How to Prepare Your Recommenders
Strong recommendation letters rarely happen automatically. Teachers write better letters when students provide context about their goals and work.
When you ask a teacher for a letter, provide a short recommender packet including:
- A one‑page résumé of your activities and creative work (see §04 Activities Strategy)
- A brief paragraph explaining that you are applying to Film & Television Production programs
- Any creative work you completed in their class (scripts, essays, video projects, etc.)
- A short note about what you learned in their class and why it mattered to you
This preparation helps the teacher write a letter that connects your classroom work directly to your future in film.
Guidance You Can Give Recommenders
Without scripting their letter, you can politely guide teachers toward themes that help film admissions readers understand your strengths.
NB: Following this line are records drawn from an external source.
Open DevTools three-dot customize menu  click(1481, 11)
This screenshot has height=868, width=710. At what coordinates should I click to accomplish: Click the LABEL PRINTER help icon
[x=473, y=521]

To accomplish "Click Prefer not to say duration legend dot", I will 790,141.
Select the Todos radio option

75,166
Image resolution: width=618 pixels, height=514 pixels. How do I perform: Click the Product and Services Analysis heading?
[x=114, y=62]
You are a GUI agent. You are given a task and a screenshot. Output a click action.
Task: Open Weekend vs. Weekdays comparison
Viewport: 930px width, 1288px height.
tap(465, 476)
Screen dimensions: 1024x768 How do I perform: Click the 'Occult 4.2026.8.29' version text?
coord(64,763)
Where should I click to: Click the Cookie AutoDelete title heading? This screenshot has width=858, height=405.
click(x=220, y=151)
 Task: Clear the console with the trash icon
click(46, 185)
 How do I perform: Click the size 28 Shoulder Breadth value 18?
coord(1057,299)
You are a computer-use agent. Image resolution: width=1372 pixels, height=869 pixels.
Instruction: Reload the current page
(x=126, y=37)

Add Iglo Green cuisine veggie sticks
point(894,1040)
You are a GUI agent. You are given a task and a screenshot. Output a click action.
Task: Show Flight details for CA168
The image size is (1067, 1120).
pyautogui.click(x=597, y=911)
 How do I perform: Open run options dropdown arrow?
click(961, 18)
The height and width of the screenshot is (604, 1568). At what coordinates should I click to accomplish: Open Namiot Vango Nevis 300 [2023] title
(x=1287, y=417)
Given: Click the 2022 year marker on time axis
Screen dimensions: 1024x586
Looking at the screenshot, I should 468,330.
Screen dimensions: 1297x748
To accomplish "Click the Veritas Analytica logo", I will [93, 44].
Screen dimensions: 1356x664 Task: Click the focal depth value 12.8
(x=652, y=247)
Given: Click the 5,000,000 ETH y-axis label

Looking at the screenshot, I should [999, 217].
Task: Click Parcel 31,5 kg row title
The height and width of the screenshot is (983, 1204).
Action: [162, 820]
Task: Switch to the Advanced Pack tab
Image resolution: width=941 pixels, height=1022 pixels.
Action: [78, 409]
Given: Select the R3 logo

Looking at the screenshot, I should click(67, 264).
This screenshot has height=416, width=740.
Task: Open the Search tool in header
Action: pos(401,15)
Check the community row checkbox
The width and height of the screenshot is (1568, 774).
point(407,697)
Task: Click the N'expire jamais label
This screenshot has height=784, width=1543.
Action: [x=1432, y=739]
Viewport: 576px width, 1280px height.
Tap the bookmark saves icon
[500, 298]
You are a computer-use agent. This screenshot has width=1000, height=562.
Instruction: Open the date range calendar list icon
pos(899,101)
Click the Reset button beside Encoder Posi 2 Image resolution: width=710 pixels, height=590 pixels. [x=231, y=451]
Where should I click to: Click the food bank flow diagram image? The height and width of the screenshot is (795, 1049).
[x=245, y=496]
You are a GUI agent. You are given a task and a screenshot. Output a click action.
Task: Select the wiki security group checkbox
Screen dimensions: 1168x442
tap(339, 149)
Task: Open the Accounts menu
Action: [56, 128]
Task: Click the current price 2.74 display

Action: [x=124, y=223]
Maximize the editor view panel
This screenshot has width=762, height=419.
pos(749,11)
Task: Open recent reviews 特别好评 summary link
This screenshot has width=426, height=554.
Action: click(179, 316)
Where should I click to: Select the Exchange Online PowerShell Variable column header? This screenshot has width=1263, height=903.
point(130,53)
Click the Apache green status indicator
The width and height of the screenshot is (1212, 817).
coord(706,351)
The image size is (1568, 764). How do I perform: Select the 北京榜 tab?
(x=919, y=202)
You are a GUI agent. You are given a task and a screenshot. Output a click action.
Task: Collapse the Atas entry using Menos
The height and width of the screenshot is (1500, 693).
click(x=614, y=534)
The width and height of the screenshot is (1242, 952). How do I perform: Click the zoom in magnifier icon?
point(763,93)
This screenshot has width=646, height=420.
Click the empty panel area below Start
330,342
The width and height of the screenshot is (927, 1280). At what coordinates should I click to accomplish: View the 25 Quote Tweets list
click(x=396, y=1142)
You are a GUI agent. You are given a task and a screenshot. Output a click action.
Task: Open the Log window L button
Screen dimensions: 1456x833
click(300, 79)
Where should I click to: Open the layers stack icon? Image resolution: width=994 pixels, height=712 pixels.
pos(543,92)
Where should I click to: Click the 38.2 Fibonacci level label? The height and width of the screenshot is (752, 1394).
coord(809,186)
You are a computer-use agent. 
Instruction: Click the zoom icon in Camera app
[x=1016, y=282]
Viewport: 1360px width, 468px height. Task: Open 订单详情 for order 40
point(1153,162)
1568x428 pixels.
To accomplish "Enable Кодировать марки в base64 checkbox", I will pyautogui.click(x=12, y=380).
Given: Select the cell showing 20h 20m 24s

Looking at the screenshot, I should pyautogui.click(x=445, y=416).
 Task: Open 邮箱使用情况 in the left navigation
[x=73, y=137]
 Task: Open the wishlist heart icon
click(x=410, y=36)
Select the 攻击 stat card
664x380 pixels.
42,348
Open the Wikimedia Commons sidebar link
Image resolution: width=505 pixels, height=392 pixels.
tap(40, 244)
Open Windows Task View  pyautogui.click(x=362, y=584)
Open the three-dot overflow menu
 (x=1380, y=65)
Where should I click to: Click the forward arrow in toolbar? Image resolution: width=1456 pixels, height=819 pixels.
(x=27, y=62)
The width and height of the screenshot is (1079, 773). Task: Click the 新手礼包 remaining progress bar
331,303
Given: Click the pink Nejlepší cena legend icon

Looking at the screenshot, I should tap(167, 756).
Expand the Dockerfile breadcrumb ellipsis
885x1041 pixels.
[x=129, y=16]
You might ask them to comment on:
- Your ability to tell stories through writing or ideas
- Your creativity in approaching assignments
- Your willingness to take initiative on creative projects
- Your collaboration and leadership in group work
- Your curiosity about culture, media, or storytelling
For programs like those at USC, UCLA, and NYU, letters that illustrate creative thinking and intellectual curiosity tend to complement the rest of the application effectively.
Optional Third Recommender (If Allowed)
Some schools allow an optional additional letter. If any of your target programs provide that option, you could consider submitting one only if it adds a genuinely different perspective.
Possible additional recommenders could include:
- A teacher who supervised a major creative project
- A mentor who worked with you on filmmaking outside of class
- An advisor connected to a media or storytelling activity
Since no external mentors or film-related supervisors were listed in your profile, only pursue this option if such a person actually exists and knows your work well.
What Weak Letters Look Like (and How to Avoid Them)
Letters that hurt otherwise strong applicants usually share the same problems:
- The teacher barely knows the student
- The letter focuses only on grades
- It contains generic praise without examples
For your applications, avoid asking teachers from large lecture-style classes or courses where you had little interaction. A teacher who knows your thinking and creativity will always write a stronger letter than one associated with a higher-status subject.
Recommendation Timeline (Senior Fall)
| Month | Actions |
|---|---|
| August |
• Identify two primary academic teachers who know your writing or humanities work well • Confirm whether any teacher has directly supervised creative or media projects |
| September |
• Ask recommenders formally and provide your recommender packet • Share résumé and application goals (see §04 Activities Strategy and §06 Essay Strategy) |
| October |
• Confirm submission deadlines for USC, UCLA, and NYU • Send a short update email thanking teachers and sharing any new application progress |
| November |
• Verify letters have been submitted before UC and private university deadlines • Send thank‑you notes to recommenders after submission |
Final Positioning
Your recommendation letters should quietly reinforce the same message that the rest of your application presents: that your interest in film is rooted in storytelling ability, intellectual curiosity, and creative initiative. Teachers who can describe how you think about stories, ideas, and collaboration will strengthen that narrative far more than letters that simply confirm you were a good student.
If any part of your filmmaking activity history has not yet been shared in your application materials, now is the time to make sure your recommenders know about it. Even brief examples can give their letters the specific detail that admissions readers remember.